## [WORK ORDER]
From the first line to the last, output the records exactly and drop any images.
PROVIDED MATERIAL START
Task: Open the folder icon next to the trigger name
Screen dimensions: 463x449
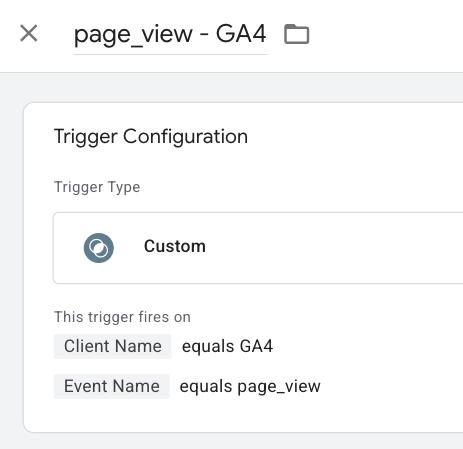Action: 296,34
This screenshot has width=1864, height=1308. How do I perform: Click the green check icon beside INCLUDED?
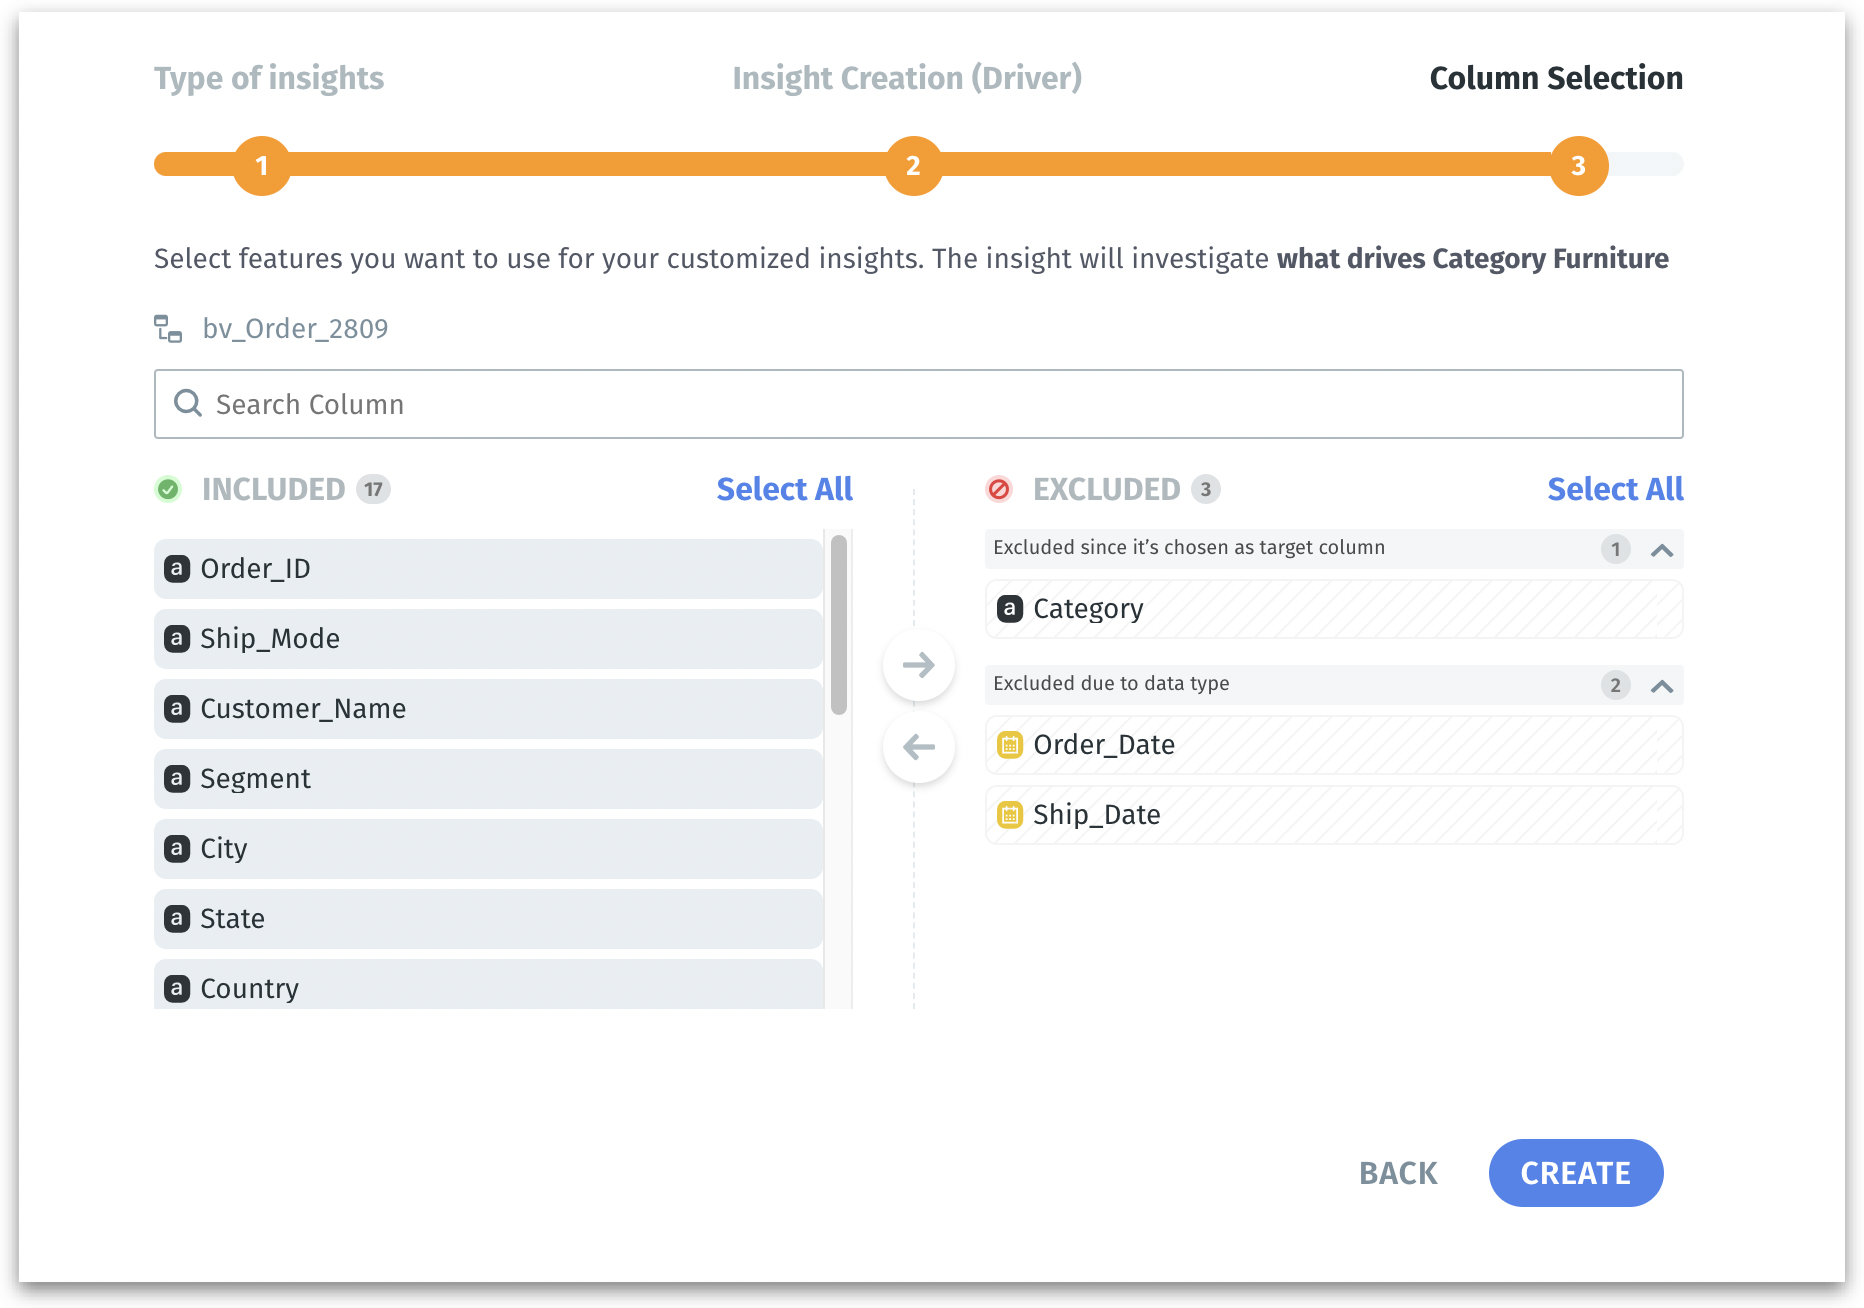[x=168, y=489]
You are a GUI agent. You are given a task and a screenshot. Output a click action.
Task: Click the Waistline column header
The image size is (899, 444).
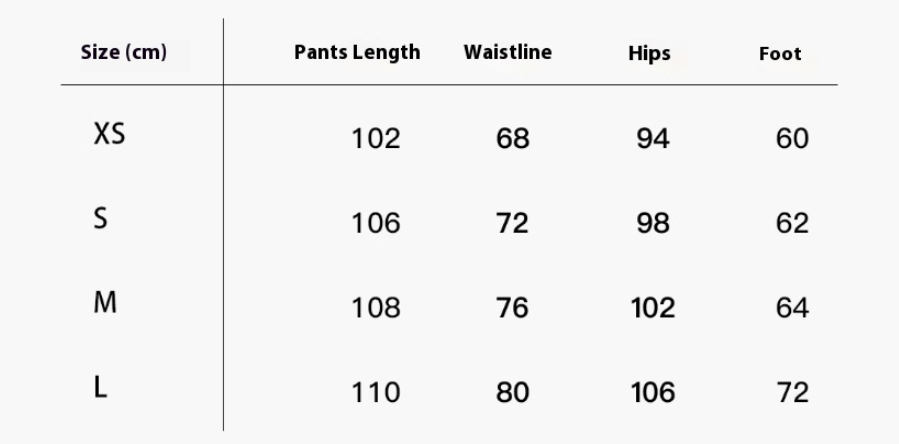tap(507, 52)
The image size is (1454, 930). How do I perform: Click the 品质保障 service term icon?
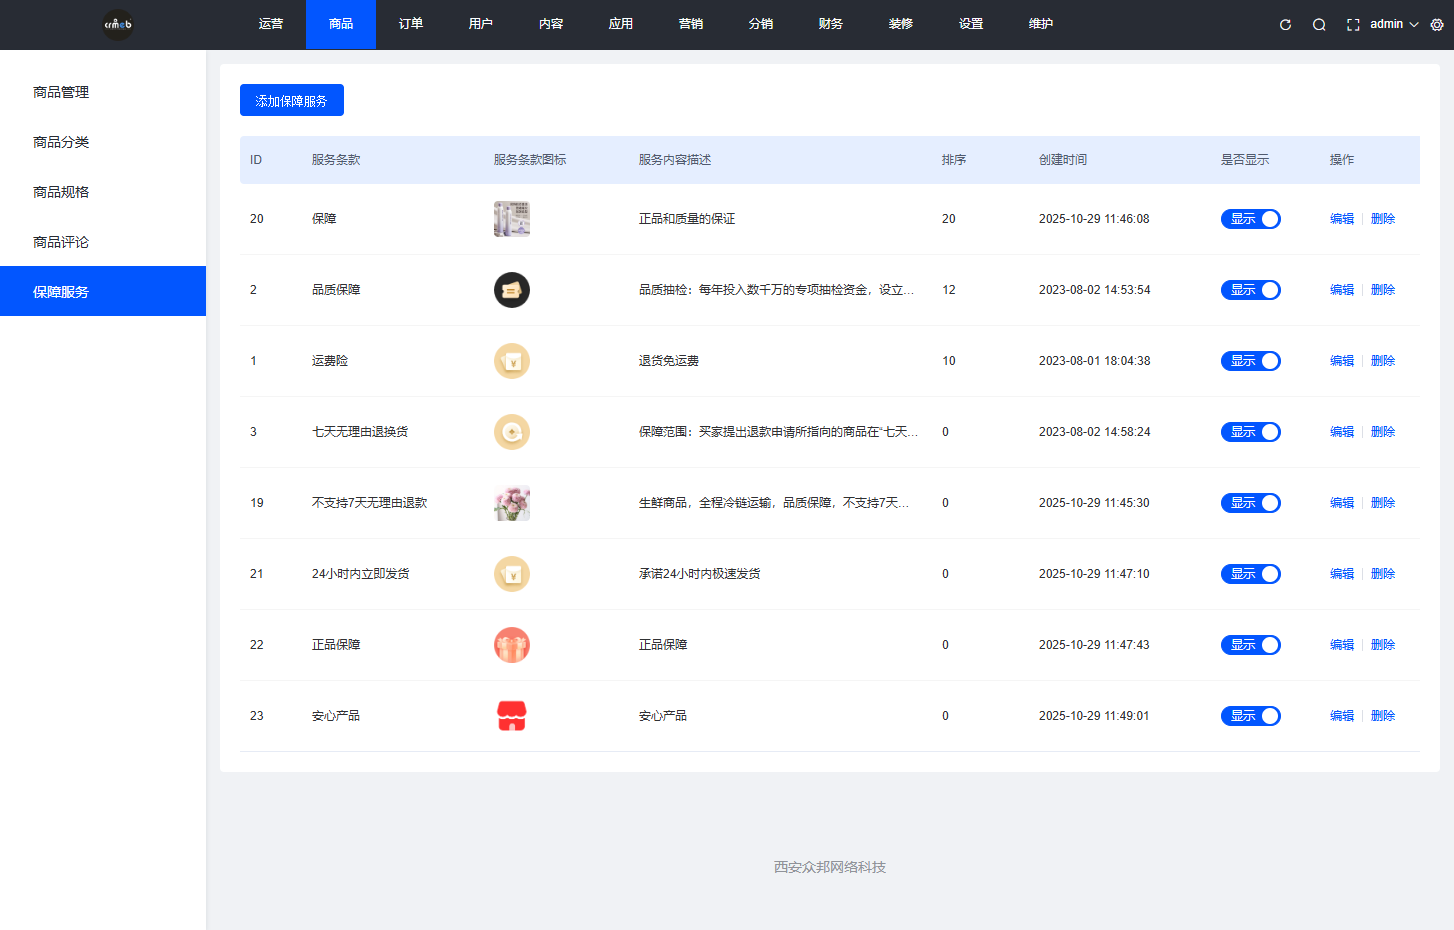(512, 289)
PROVIDED MATERIAL END
## [SOLUTION TO THE EXERCISE]
Task: Open the folder icon next to the trigger name
Screen dimensions: 463x449
Action: 296,34
This screenshot has width=1864, height=1308. How do I perform: Click the green check icon beside INCLUDED?
[x=168, y=489]
You are a GUI agent. You are given a task and a screenshot. Output a click action.
Task: Click the Waistline column header
The image size is (899, 444).
tap(507, 52)
The image size is (1454, 930). How do I perform: Click the 品质保障 service term icon?
(512, 289)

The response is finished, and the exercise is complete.